Consider a machine with N cores running a program which spawns N parallel tasks, each of which in turn spawns N parallel tasks. Which subtasks do the cores work on initially? If it's the first subtask of each top-level task, that's breadth-first scheduling. If it's all N subtasks of the first top-level task, that's depth-first scheduling. The latter is better for high-performance computing because it tends to be the lower level libraries that are really carefully tuned to make optimal use of the machine (think BLAS/FTT/parallel sum/prefix sum). Previously it was unknown how to implement this kind of scheduling efficiently. See this talk by Kiran Pamnany for more details:

https://www.youtube.com/watch?v=YdiZa0Y3F3c


Ah I see what you mean! I really hate to pile on with the Haskell observation but the 1995 paper by Blelloch that is mentioned in that talk is exactly the heart of GHC's data parallelism as well (under the name nested data parallelism).

See slide 8 here: https://www.microsoft.com/en-us/research/wp-content/uploads/...
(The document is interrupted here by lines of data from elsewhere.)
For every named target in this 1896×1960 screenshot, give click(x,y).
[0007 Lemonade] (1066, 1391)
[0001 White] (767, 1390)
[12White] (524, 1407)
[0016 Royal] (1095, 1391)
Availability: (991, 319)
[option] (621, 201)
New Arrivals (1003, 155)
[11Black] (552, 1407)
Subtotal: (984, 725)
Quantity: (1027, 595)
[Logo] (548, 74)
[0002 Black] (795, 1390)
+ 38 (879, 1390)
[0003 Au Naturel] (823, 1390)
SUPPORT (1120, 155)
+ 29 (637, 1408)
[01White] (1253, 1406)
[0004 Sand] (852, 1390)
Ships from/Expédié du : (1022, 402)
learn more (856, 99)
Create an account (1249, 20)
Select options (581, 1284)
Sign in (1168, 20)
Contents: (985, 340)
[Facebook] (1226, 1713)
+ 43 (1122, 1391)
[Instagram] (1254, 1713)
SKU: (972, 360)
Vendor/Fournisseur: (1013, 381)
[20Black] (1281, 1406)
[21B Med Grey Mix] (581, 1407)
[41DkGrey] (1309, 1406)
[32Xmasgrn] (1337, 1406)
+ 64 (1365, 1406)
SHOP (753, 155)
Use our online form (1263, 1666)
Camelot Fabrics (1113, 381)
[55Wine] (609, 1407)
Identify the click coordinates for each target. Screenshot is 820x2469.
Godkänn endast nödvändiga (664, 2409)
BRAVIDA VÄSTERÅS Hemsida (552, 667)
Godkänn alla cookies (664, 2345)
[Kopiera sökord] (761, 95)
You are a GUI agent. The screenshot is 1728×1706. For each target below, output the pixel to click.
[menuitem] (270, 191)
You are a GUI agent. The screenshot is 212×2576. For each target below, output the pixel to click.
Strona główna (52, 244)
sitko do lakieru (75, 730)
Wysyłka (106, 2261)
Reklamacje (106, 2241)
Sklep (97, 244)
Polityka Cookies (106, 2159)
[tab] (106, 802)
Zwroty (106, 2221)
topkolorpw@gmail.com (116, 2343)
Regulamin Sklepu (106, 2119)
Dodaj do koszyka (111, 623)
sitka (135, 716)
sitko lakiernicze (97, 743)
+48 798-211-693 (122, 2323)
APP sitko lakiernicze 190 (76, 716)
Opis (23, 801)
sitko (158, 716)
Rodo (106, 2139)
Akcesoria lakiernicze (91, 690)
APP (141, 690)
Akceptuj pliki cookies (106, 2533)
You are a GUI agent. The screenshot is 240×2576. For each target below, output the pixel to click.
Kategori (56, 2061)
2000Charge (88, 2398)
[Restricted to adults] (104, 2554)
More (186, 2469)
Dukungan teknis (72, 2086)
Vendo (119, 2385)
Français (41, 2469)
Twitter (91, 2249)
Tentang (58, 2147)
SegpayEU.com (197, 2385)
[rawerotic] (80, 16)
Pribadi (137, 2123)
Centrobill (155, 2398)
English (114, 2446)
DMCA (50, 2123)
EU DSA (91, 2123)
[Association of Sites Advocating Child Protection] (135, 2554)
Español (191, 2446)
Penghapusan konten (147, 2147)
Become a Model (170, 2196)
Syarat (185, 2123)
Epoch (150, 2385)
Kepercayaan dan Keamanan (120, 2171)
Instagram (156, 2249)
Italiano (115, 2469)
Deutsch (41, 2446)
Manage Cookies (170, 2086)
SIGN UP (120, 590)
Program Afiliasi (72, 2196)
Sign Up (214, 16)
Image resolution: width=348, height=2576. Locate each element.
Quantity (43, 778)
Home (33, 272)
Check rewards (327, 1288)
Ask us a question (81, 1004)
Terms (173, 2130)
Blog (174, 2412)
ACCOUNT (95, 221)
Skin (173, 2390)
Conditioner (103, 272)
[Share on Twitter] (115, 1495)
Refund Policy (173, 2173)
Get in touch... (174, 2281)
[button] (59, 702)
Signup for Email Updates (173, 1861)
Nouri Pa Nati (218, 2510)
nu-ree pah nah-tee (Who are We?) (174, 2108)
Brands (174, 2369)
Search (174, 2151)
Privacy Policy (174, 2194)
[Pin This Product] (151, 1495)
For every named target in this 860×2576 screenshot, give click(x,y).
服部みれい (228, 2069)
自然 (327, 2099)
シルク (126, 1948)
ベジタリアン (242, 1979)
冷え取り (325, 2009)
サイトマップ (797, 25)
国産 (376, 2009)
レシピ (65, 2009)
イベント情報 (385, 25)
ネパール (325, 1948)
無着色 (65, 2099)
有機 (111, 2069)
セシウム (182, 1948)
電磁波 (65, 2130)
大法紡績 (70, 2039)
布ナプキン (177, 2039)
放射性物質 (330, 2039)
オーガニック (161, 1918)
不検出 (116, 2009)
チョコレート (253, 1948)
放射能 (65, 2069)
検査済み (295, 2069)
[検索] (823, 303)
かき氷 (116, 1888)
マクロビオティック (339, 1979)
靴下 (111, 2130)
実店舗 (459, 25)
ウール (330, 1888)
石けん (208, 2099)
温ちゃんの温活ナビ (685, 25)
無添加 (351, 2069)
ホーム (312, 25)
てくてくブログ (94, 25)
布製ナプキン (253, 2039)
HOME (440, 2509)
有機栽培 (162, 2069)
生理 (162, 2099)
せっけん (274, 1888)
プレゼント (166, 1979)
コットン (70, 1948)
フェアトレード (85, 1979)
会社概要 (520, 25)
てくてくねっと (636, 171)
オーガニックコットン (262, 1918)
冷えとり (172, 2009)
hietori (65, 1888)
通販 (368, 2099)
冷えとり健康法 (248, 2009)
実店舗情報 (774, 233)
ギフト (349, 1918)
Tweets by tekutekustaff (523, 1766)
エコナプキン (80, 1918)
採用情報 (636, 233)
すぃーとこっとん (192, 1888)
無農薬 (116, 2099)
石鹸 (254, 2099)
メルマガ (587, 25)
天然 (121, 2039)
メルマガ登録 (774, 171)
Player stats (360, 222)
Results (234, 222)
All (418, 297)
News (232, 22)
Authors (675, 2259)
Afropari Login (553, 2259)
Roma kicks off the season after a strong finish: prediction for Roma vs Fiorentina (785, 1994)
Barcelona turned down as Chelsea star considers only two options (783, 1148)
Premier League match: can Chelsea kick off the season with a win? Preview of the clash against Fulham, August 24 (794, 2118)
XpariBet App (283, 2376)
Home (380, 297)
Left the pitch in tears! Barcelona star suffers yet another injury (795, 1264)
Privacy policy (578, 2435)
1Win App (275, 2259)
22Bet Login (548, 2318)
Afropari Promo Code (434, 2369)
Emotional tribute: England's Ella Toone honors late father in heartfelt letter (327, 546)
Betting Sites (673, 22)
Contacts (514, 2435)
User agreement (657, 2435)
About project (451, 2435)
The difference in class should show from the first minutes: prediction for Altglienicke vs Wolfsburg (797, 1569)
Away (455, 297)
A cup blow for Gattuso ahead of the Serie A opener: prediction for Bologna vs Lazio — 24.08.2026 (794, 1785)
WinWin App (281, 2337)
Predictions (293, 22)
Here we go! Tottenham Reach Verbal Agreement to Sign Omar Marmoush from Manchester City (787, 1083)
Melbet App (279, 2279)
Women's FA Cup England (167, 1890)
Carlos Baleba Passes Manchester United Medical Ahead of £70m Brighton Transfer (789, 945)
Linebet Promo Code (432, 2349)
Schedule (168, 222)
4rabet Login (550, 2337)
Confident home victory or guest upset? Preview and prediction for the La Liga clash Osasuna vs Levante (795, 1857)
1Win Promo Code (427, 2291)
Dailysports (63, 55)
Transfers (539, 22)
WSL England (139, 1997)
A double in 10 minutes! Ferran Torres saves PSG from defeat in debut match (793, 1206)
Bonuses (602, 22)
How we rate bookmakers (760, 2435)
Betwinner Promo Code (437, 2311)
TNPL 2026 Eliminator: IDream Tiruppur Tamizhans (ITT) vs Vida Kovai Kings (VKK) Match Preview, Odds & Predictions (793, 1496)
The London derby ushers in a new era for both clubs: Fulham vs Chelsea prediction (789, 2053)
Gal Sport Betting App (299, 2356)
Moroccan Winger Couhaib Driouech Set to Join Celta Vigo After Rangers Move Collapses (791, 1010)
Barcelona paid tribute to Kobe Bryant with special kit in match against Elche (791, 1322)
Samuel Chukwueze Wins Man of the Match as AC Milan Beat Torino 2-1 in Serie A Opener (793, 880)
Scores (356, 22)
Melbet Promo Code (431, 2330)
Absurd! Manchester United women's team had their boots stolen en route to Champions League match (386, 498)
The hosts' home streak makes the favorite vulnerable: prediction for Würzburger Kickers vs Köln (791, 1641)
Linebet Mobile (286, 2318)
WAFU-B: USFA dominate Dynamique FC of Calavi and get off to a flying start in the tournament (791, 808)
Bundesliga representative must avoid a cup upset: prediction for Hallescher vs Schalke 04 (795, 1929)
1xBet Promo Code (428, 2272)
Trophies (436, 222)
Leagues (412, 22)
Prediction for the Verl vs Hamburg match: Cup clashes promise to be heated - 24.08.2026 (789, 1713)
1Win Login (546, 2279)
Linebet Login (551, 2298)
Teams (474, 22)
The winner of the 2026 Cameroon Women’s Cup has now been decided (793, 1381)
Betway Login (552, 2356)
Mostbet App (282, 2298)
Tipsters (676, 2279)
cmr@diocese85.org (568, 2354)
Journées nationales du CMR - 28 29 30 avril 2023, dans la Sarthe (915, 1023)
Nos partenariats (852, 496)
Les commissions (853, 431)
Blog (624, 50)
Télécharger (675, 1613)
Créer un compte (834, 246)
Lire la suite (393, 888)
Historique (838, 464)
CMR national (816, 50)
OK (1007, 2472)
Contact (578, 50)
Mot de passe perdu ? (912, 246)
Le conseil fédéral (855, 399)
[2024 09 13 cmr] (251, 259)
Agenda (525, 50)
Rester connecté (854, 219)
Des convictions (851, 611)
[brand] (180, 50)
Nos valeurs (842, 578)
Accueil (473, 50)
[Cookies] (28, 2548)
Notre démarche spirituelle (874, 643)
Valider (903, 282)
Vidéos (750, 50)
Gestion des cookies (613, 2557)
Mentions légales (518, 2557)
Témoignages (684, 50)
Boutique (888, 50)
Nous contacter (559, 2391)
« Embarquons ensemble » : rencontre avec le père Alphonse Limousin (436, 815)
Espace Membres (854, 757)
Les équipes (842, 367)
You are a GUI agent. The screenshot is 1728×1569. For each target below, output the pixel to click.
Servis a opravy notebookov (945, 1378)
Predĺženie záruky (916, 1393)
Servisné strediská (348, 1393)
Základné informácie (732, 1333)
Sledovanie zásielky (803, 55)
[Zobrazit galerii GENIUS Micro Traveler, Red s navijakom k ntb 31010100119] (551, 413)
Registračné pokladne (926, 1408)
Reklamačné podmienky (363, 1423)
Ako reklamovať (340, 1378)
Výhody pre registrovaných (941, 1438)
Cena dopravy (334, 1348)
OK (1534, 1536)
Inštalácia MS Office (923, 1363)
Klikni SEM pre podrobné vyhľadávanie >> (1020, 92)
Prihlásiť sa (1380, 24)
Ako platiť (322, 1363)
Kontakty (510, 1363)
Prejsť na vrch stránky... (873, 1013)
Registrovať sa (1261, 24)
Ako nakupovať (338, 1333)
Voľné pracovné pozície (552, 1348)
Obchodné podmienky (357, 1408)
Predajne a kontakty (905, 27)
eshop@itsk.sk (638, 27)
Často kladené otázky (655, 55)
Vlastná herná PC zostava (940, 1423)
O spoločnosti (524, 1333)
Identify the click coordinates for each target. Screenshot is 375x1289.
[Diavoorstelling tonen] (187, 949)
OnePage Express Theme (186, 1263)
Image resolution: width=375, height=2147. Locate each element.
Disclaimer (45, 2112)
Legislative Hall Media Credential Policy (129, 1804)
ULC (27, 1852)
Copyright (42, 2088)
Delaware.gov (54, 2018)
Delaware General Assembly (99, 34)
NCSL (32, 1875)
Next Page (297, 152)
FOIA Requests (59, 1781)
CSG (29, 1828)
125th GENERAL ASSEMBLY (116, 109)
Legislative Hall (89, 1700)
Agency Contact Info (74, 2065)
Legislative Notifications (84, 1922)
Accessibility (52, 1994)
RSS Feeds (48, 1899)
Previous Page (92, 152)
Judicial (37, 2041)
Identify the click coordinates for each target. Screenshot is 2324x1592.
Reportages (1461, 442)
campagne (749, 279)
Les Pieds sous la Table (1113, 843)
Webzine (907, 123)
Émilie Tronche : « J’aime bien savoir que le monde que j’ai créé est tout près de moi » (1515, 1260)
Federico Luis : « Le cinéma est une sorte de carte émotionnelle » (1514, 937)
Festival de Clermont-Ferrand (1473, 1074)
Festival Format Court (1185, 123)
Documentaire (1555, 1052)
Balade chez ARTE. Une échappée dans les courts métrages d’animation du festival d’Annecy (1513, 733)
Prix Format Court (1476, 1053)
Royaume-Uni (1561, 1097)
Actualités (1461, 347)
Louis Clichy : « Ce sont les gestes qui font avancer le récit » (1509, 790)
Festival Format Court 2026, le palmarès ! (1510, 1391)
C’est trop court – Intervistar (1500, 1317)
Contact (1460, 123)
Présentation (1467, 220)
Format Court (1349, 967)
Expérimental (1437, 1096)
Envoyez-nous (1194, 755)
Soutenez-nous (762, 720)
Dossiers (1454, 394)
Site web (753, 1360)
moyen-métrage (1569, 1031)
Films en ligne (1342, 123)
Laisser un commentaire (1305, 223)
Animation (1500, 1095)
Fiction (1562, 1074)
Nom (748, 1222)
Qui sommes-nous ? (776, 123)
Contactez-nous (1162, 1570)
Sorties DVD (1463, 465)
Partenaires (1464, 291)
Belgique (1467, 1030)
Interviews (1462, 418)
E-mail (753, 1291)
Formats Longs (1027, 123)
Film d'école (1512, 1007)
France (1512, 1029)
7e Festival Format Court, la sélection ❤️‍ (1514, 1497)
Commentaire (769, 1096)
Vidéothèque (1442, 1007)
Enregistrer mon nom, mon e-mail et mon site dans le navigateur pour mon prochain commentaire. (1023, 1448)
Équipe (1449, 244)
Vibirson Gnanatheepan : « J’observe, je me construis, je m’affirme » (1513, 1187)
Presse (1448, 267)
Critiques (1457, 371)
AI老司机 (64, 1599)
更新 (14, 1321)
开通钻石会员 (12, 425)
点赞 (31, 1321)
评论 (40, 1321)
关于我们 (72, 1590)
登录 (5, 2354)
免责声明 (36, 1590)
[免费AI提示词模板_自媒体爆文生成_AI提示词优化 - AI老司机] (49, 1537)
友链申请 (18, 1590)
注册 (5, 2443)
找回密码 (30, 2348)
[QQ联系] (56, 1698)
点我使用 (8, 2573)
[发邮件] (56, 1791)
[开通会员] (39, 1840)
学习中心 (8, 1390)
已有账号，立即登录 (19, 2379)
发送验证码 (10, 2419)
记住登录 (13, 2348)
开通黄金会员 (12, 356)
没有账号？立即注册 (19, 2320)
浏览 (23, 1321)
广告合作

Later versions of Blelloch's language are referred to in other parallel Haskell papers.

FWIW I think this is nonetheless fantastic news for Julia! It's certainly poised to do great work in areas that I doubt will get any Haskell traction anytime soon (if ever) for good reasons.

EDIT: Interesting, I think Julia is taking a coarser grained approach here that breaks down a bit for irregularly balanced execution trees, but relies less on fusion (i.e. doesn't use fusion at all) which is nice. I'm curious to see how this particular implementation of the "depth first" idea goes!

EDIT EDIT: Actually I'm not sure how much fusion is necessary for GHC's approach... Time to investigate more closely. Also call out to anyone more familiar with Data Parallel Haskell to chime in. I'm getting out of my depth.


I'm not surprised that Haskell supports this kind of parallelism, although I wasn't aware of it previously. After all, if you're going to the trouble of being that pure, why not be parallel?